— Begin —
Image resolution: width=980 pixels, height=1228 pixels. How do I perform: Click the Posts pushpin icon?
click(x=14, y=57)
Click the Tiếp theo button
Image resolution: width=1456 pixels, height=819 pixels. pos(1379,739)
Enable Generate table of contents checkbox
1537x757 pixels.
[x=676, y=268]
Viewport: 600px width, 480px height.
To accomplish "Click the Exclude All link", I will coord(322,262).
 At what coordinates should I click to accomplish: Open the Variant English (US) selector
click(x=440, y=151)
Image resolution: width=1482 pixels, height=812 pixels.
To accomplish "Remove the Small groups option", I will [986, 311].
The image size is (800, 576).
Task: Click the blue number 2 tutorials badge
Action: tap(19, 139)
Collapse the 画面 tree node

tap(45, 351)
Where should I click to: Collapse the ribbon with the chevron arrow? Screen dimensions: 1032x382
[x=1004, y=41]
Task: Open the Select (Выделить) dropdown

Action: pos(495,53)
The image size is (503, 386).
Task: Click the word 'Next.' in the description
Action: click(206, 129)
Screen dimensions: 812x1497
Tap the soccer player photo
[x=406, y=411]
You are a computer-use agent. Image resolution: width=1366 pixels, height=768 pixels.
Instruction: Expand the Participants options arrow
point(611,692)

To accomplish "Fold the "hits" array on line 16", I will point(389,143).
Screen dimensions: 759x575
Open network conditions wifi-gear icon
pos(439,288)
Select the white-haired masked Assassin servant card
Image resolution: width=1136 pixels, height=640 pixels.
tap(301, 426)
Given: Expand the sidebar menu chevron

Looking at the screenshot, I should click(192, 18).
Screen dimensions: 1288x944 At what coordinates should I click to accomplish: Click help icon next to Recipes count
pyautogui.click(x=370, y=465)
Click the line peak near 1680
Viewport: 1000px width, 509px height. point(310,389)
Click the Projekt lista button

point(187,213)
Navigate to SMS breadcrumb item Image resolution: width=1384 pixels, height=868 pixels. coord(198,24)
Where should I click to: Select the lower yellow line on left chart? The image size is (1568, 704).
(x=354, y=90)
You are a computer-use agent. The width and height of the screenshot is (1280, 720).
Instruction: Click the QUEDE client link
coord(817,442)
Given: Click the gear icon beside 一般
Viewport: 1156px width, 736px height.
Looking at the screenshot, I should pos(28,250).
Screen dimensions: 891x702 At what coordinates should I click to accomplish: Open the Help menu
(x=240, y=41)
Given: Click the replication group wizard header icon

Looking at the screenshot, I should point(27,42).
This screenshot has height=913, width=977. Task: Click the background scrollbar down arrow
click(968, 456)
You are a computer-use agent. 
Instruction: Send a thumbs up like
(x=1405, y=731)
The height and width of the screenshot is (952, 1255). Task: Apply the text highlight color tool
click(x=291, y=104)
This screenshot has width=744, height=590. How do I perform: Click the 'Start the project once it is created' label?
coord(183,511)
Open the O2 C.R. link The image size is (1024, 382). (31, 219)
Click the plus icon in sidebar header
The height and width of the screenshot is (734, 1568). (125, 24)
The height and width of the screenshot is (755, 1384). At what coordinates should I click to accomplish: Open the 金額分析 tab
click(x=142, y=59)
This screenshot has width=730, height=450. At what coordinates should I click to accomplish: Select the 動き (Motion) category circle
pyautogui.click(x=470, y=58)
— End —
Exercise requirements. Quote the entries between the line holding "Where should I click to: Collapse" and the line holding "I will point(389,143).", inclusive, repeating each line exactly.

Output below.
Where should I click to: Collapse the ribbon with the chevron arrow? Screen dimensions: 1032x382
[x=1004, y=41]
Task: Open the Select (Выделить) dropdown

Action: pos(495,53)
The image size is (503, 386).
Task: Click the word 'Next.' in the description
Action: click(206, 129)
Screen dimensions: 812x1497
Tap the soccer player photo
[x=406, y=411]
You are a computer-use agent. Image resolution: width=1366 pixels, height=768 pixels.
Instruction: Expand the Participants options arrow
point(611,692)

To accomplish "Fold the "hits" array on line 16", I will point(389,143).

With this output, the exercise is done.